Es gibt im Moment eine relativ aggressive Kampagne, vor allem von Seiten der Musikindustrie, aber auch einiger Verlegerverbände. Die sind der Meinung, es sollte überhaupt keine Maßnahmen zum Schutz vor der Sperrung legaler Inhalte geben. Deshalb lehnen sie auch Lösungen wie die 20-Sekunden-Regel ab. Gleichzeitig haben sie keinerlei Gegenvorschläge, wie man das Gesetz EU-rechtskonform gestalten könnte.

Die Proteste gegen Artikel 17 haben ja durchaus etwas gebracht. Sie haben dazu geführt, dass bei den letzten Verhandlungen rund um Artikel 17 die Nutzerrechte gestärkt wurden. Nur deshalb wurde explizit reingeschrieben, dass legale Inhalte nicht gesperrt werden dürfen. Die Rechteinhaber fordern mehr oder weniger, dass die Bundesregierung diese Vorschrift einfach ignoriert und nur das Urheberrecht stärkt. Das wäre natürlich hochgradig europarechtswidrig.

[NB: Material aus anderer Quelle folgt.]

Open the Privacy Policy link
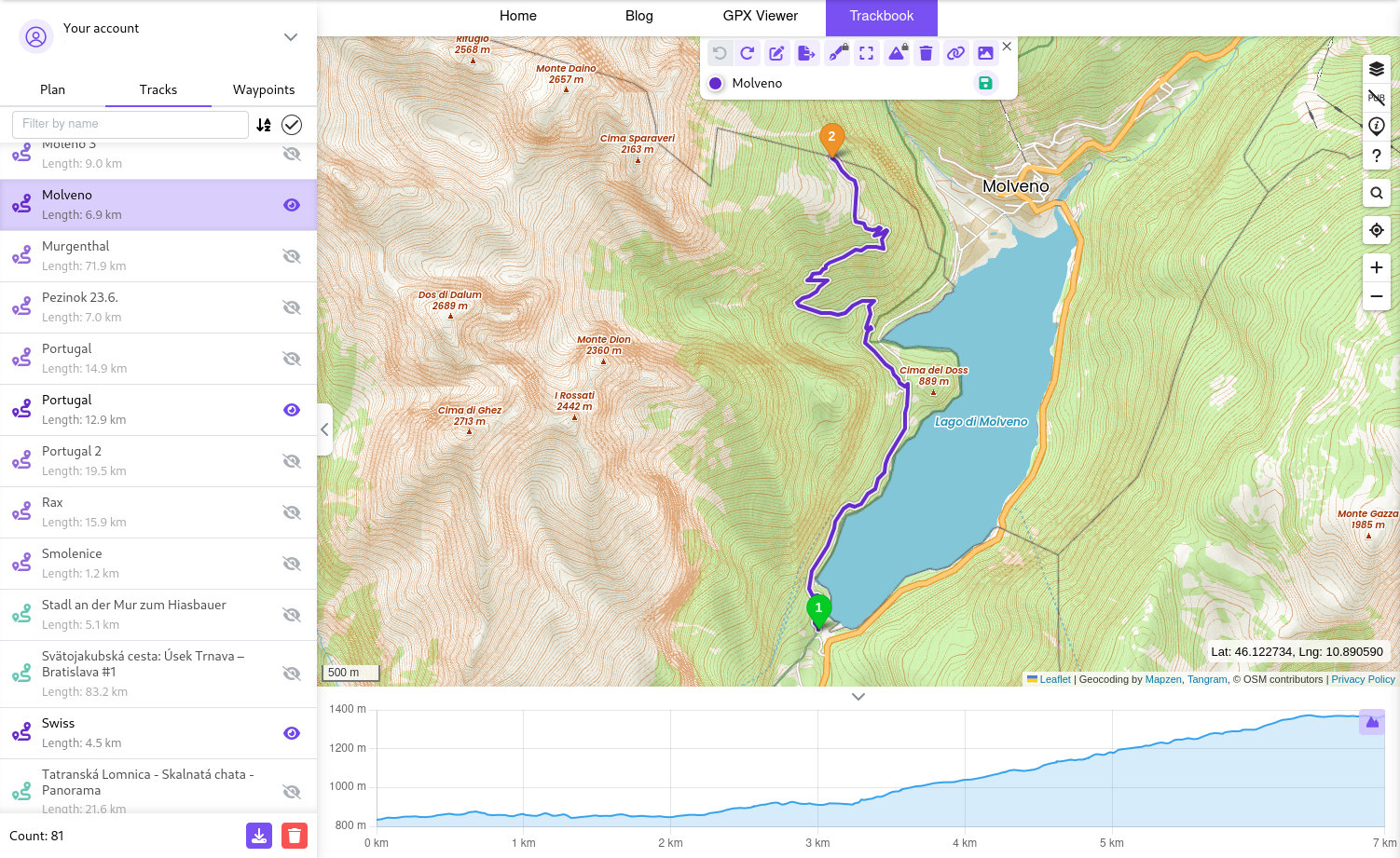The width and height of the screenshot is (1400, 858). pyautogui.click(x=1363, y=679)
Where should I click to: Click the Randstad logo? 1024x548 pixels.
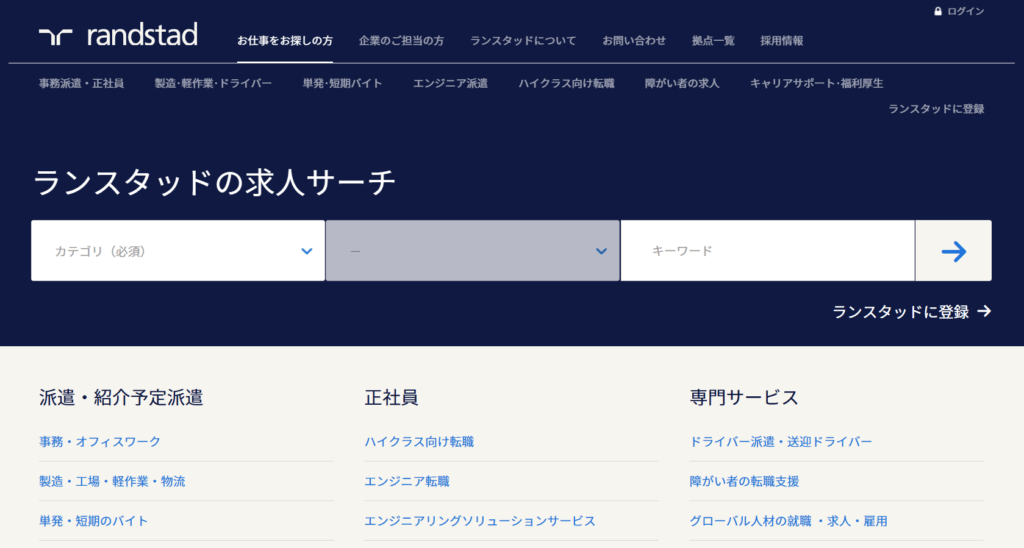pos(118,36)
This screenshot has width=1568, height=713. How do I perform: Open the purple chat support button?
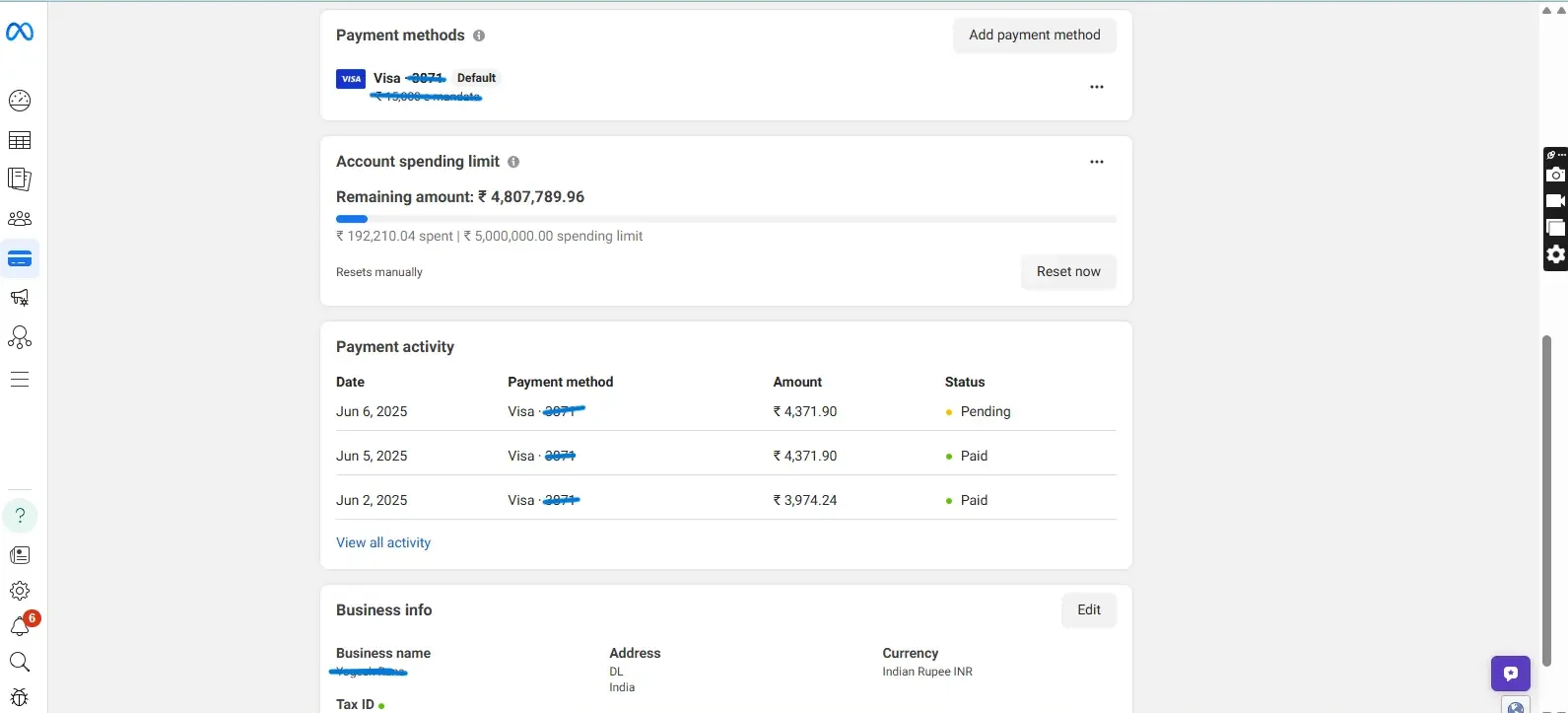pyautogui.click(x=1510, y=675)
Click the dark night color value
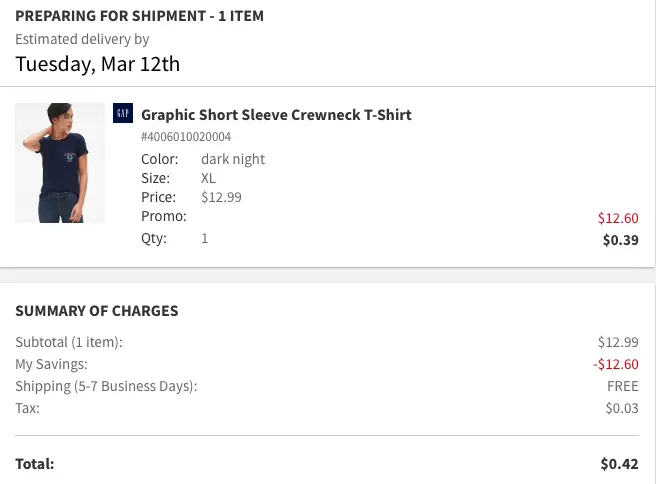 (x=233, y=159)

Letztes Jahr waren es vor allem YouTube-Stars wie Rezo, die durch ihre Videos extrem viele junge Menschen mobilisiert haben. Hat die "Generation YouTube" inzwischen das Interesse an dem Thema verloren?

Das Problem ist, dass wir nicht wissen, was das Kabinett am Ende beschließen will. Es gibt keinen konkreten Text, an dem man sich abarbeiten kann. In diesem Stadium der Verhandlungen haben Verlegerverbände und andere Interessengruppen wesentlich besseren Zugang zu den Ministerien als die allgemeine Öffentlichkeit.

Vor kurzem haben sich deshalb 48 Content-Creator – darunter auch Rezo, PietSmiet und andere mit einer wirklich großen Reichweite – zusammengetan und eine eigene Stellungnahme zur Umsetzung von Artikel 17 an die Ministerien geschickt. Dabei ist das eher ungewöhnlich, dass sich diese "Berufsgruppe" mit klassischem Lobbying beschäftigt.

Ich glaube, dass die Debatte erneut an Fahrt aufnimmt, sobald das Thema in den Bundestag kommt – und wenn es auf die Bundestagswahl zugeht. Denn eigentlich muss Deutschland den Artikel 17 bis Juni umgesetzt haben und wenn nicht bald ein Entwurf vorliegt, wird irgendwann die Zeit knapp.

Es wird sich kaum vermeiden lassen, dass das Thema in den Wahlkampf reinspielt. Was bedeutet das für die Regierungsparteien?

Ich glaube, dass vor allem die CDU wie schon im Europa-Wahlkampf 2019 schmerzlich lernen wird, dass sich die Öffentlichkeit nicht mehr nur im Feuilleton der FAZ abspielt, sondern dass gerade jüngere Leute sich über soziale Medien vernetzen, informieren und eben auch politischen Protest los treten können. Ich hoffe, dass sie nicht den gleichen Fehler wiederholen und die Nutzerrechte ignorieren, für die wir auf die Straße gegangen sind. Denn das könnte natürlich dazu führen, dass so ein Protest im Sommer wieder auflebt.

Wie lange wird es dauern, bis eine Lösung auf dem Tisch liegt?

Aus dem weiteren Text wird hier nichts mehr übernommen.